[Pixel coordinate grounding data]
-- Opening Marker --

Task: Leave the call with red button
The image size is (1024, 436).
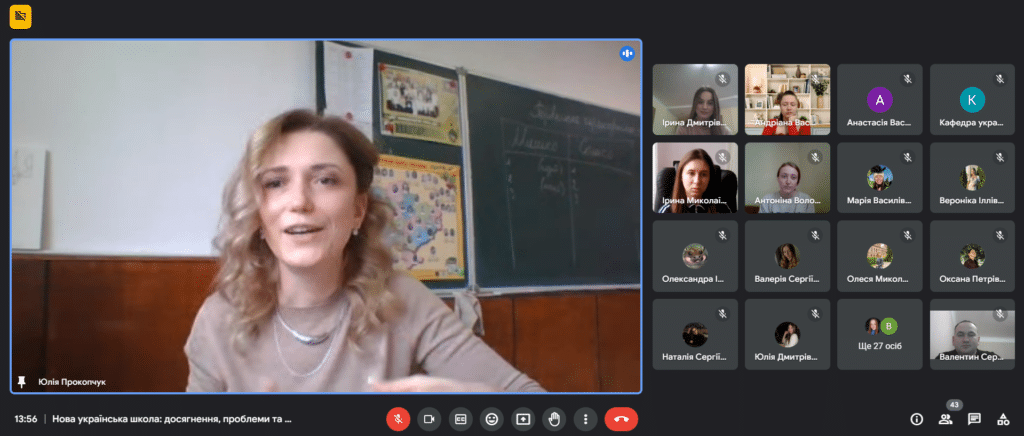Action: tap(621, 419)
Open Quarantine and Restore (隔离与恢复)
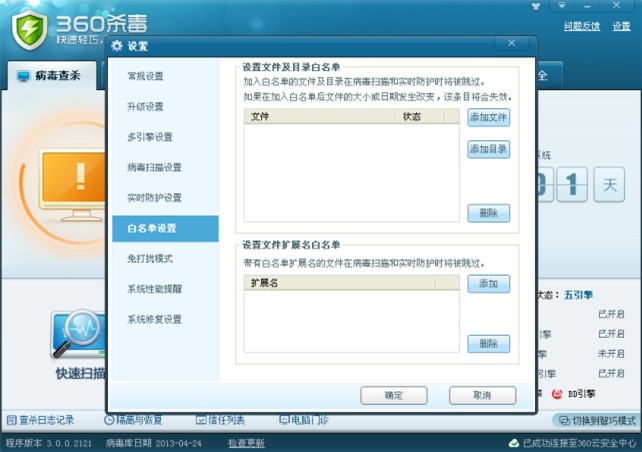 133,420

-- Closing Marker --

Transcribe each entry above character for character, omitting pictures.

* Solution for this exercise:
Task: Leave the call with red button
The image size is (1024, 436).
Action: tap(621, 419)
Open Quarantine and Restore (隔离与恢复)
 133,420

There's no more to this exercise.